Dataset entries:
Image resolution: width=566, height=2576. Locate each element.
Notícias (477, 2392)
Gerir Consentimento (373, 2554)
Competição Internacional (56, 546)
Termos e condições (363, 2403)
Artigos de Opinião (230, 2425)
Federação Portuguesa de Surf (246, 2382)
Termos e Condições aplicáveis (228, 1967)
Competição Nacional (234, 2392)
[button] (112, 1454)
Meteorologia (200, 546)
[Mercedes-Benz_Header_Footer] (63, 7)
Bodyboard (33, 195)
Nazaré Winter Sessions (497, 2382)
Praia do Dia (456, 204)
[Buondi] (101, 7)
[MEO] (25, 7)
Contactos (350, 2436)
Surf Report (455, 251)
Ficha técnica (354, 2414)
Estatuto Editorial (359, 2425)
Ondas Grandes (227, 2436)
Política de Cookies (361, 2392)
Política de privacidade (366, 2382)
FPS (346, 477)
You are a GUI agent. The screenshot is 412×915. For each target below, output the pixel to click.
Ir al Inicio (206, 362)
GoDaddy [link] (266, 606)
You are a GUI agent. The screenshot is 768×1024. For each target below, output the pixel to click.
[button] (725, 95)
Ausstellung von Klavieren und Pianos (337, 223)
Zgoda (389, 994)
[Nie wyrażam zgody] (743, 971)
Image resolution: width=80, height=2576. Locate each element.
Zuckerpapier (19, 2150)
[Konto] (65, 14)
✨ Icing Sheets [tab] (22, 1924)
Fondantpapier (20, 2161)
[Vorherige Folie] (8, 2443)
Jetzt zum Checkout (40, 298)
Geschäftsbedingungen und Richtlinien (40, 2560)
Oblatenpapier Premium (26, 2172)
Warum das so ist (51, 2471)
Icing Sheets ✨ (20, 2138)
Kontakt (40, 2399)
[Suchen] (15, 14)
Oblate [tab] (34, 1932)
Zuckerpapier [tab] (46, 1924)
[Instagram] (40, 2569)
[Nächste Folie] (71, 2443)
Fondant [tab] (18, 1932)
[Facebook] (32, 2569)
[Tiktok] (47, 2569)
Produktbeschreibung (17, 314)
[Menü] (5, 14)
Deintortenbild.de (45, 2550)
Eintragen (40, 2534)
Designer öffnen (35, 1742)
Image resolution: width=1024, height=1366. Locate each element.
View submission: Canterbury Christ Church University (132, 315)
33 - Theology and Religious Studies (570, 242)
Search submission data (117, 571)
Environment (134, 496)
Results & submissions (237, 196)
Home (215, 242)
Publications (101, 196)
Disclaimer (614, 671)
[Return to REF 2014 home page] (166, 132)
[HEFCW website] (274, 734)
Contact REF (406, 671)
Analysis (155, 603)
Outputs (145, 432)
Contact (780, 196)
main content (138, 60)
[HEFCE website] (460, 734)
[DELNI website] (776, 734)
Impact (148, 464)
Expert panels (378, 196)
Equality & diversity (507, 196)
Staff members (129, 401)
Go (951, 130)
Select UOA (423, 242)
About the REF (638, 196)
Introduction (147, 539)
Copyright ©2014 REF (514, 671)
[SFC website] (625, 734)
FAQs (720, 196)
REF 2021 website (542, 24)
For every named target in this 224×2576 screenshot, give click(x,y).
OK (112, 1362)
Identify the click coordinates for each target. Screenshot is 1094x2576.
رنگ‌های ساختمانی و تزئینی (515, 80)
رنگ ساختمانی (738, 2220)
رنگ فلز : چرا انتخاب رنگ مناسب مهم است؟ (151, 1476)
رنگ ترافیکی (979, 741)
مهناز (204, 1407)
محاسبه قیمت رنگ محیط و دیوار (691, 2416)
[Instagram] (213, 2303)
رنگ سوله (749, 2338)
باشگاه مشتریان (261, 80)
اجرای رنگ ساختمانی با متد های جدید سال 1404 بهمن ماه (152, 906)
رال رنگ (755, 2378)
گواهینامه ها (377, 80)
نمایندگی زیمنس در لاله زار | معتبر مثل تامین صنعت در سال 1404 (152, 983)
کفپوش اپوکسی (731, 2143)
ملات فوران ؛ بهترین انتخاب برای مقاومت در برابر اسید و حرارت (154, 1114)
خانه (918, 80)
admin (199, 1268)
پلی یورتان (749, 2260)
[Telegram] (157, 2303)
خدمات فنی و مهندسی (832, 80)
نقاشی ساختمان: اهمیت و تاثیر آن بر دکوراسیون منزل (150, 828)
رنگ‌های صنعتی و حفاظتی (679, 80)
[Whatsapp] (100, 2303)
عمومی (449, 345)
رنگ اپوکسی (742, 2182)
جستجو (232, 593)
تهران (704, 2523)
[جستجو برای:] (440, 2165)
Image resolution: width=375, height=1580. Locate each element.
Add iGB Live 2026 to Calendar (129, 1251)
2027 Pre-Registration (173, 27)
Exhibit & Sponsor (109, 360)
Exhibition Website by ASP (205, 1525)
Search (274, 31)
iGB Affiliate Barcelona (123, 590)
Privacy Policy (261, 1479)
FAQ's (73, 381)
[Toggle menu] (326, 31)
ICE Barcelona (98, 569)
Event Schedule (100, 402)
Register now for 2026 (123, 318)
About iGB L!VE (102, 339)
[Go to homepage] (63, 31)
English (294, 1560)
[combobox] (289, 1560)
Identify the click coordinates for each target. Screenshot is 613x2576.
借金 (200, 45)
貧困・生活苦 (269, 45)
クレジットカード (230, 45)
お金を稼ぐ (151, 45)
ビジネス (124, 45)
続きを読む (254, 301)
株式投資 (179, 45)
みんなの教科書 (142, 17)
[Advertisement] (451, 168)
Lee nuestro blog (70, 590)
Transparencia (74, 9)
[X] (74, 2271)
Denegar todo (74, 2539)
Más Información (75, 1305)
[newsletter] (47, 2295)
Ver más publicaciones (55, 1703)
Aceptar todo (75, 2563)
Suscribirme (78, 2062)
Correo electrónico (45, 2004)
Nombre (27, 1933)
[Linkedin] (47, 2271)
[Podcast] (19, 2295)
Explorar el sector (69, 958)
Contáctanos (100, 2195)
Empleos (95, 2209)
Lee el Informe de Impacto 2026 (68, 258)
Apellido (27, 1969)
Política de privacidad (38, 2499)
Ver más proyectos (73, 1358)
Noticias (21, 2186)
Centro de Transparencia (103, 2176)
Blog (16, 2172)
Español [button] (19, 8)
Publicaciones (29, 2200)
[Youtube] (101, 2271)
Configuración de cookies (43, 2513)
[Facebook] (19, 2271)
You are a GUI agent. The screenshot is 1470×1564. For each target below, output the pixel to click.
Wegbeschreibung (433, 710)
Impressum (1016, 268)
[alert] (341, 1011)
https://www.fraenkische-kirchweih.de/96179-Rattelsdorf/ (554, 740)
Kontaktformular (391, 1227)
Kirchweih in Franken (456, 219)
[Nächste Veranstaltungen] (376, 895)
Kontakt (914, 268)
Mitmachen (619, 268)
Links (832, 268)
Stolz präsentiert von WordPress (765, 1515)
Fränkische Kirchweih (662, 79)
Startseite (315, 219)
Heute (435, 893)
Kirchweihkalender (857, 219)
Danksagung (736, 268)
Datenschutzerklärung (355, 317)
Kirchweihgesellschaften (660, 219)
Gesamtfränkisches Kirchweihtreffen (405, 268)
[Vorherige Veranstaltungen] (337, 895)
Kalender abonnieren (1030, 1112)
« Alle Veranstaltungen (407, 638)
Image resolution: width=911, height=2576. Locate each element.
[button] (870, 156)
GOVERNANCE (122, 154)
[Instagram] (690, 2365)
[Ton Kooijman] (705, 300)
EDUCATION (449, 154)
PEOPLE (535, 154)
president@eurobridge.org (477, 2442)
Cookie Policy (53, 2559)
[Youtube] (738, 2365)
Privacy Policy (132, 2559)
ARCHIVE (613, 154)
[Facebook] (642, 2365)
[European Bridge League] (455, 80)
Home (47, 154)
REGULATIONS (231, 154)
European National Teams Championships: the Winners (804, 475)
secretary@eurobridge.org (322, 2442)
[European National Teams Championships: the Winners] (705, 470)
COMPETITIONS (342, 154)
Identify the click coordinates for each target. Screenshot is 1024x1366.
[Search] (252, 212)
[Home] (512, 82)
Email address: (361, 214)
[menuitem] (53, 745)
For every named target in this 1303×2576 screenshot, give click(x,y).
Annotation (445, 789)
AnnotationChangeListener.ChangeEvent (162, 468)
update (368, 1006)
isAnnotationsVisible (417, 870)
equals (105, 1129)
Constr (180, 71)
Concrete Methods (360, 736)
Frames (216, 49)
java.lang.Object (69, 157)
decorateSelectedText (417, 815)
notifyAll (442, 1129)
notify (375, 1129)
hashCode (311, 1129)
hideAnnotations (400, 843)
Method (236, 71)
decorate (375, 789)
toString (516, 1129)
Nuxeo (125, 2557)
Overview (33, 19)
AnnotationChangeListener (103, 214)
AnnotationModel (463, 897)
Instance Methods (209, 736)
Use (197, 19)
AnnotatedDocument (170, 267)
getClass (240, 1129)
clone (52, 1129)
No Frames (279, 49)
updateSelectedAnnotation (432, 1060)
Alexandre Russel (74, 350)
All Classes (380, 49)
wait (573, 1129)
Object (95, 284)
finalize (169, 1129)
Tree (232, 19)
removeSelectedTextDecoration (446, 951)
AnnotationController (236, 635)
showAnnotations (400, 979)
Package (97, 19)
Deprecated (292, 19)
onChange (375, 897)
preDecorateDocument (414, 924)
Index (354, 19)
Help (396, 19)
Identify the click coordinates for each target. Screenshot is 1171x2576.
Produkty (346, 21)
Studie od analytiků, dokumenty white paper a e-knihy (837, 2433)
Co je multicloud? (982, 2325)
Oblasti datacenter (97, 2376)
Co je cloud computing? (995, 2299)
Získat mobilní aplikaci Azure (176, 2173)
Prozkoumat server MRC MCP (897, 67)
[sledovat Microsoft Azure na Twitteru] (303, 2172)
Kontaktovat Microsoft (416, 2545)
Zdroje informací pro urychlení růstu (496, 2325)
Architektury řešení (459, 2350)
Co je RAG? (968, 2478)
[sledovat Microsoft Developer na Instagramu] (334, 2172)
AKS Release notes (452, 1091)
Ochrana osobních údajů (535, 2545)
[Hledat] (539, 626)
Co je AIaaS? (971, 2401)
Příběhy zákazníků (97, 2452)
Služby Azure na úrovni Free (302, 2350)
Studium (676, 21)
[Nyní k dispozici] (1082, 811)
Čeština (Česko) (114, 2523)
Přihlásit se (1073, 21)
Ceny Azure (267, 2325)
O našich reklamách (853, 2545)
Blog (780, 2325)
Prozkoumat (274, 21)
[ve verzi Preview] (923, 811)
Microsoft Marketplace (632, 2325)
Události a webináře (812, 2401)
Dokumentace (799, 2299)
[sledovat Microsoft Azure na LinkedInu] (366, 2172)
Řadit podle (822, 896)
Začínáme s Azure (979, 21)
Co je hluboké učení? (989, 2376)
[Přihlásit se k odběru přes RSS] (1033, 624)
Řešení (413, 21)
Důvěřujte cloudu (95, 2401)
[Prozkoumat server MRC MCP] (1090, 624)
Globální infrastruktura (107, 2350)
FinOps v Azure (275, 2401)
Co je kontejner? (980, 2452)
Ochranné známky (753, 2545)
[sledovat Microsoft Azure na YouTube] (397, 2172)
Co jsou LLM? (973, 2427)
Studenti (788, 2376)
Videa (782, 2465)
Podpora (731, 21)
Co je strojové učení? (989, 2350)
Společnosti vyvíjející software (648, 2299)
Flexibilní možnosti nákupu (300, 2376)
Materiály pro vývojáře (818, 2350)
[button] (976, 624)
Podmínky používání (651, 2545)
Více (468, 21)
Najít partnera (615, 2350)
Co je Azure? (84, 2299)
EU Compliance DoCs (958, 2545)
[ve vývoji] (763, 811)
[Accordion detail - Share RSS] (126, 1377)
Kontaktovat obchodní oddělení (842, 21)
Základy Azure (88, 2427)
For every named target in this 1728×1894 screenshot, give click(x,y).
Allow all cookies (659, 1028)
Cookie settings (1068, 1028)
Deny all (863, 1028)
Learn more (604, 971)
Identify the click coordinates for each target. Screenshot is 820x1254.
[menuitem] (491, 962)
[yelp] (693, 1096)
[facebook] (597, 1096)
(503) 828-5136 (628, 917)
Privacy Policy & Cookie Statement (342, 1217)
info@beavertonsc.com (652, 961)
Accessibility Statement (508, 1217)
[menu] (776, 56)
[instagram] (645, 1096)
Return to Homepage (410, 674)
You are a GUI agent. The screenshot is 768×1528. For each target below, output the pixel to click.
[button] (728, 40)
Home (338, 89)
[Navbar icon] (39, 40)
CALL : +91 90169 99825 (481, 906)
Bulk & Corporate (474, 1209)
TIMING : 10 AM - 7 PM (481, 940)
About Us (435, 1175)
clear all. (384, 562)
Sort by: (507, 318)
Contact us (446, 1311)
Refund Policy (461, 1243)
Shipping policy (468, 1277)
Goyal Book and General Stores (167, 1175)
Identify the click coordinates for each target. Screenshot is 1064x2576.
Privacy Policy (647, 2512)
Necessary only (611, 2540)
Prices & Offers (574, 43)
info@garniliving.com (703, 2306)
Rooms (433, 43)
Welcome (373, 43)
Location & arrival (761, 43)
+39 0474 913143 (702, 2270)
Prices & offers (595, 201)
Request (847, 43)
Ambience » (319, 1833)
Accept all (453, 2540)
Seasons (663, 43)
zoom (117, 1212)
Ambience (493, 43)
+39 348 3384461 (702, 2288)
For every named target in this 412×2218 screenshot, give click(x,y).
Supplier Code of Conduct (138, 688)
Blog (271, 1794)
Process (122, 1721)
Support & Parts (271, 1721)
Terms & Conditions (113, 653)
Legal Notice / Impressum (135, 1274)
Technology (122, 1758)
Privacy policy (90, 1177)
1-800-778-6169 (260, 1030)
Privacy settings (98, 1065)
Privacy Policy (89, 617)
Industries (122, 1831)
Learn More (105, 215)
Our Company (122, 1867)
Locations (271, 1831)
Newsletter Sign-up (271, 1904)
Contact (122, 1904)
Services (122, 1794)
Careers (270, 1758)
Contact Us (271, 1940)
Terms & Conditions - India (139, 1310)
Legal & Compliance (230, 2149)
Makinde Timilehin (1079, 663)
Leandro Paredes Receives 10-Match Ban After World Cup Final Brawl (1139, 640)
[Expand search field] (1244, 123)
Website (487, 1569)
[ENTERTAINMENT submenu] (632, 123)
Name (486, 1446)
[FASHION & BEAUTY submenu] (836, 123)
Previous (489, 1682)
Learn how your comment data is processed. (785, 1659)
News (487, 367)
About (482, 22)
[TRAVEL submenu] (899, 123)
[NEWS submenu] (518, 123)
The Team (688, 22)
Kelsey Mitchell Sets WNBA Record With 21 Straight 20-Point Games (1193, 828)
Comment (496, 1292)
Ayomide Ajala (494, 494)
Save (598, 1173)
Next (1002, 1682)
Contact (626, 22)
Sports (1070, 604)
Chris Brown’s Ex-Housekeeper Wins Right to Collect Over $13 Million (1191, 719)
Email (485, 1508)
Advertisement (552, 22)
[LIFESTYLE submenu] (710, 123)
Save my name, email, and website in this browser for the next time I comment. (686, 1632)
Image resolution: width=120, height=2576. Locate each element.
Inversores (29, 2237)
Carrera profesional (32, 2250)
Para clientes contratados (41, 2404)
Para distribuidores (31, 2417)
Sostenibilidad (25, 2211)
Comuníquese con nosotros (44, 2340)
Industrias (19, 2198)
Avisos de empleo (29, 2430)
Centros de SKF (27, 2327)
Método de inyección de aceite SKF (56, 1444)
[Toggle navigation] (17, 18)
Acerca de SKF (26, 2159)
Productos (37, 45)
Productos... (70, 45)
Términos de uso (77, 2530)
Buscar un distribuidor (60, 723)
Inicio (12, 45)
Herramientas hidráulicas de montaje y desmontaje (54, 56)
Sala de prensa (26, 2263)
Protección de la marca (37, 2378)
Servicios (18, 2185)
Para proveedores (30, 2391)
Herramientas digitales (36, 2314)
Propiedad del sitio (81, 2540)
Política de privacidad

Work instructions: Once the line with "Email (485, 1508)" is found in the records above, print exactly that line and every line after it through the line with "Carrera profesional (32, 2250)".

Reply to the exercise:
Email (485, 1508)
Advertisement (552, 22)
[LIFESTYLE submenu] (710, 123)
Save my name, email, and website in this browser for the next time I comment. (686, 1632)
Image resolution: width=120, height=2576. Locate each element.
Inversores (29, 2237)
Carrera profesional (32, 2250)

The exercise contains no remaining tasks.